Records from a collection
::::

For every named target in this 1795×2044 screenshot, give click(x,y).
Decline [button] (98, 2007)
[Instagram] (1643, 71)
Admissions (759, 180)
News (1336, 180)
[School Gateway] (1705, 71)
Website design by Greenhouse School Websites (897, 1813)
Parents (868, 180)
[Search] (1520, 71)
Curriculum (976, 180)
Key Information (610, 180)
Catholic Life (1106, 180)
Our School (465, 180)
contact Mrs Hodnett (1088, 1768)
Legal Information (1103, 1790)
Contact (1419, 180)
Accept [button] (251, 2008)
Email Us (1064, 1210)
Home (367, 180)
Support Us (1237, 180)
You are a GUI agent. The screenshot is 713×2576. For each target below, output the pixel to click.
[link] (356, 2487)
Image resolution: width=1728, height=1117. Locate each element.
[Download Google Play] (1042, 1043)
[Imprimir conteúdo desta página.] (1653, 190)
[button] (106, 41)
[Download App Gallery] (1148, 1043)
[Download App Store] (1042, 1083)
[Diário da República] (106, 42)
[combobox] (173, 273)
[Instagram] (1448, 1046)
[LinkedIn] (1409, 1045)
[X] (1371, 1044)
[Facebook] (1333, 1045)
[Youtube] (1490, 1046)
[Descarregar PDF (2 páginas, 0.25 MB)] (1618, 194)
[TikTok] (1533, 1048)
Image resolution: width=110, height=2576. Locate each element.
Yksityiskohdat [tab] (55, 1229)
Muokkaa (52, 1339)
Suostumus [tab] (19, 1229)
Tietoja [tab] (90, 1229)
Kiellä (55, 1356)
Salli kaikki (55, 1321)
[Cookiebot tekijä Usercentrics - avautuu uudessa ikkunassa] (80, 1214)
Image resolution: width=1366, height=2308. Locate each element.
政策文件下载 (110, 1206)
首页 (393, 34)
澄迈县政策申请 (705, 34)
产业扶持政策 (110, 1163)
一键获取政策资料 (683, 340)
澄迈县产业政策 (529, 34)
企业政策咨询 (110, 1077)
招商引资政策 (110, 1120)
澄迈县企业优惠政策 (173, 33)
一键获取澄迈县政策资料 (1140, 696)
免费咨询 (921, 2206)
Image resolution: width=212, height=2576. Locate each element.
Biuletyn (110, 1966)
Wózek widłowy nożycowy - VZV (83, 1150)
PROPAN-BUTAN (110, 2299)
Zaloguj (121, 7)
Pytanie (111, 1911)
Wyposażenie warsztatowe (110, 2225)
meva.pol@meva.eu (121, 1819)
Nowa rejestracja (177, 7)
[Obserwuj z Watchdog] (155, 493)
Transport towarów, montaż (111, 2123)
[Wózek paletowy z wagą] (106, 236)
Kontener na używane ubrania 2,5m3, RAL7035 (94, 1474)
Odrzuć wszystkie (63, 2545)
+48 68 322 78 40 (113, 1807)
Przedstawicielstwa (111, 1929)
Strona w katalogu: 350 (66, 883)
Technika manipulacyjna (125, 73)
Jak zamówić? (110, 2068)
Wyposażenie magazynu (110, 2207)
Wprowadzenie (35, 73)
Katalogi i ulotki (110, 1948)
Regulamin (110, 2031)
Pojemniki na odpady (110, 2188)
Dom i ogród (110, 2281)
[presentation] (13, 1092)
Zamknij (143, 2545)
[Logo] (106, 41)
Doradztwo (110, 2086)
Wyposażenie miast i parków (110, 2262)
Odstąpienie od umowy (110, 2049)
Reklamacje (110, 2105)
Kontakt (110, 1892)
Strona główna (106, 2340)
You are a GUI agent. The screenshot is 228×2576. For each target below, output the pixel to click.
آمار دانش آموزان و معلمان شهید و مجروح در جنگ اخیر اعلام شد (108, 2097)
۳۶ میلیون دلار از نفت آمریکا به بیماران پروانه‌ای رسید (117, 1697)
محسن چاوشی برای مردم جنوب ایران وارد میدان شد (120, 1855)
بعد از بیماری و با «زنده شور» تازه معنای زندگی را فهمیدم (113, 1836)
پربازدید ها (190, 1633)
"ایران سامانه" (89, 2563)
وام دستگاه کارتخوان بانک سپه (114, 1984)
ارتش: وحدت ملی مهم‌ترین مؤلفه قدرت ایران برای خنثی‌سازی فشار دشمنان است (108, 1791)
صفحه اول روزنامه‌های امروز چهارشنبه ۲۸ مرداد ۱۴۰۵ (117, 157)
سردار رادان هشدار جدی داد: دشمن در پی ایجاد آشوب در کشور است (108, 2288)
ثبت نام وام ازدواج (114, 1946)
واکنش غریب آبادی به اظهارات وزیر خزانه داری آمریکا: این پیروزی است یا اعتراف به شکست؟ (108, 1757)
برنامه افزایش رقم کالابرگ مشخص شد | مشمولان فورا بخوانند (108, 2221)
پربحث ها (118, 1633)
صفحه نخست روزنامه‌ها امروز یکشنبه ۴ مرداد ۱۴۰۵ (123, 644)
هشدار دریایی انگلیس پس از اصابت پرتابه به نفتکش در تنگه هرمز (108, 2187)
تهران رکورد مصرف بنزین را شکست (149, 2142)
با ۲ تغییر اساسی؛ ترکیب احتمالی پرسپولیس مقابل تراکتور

::::

→ **Exercise brief**
Among the entries, work out how many lines include the word "agent". Answer with that number only.

→ **Solution to this exercise**
2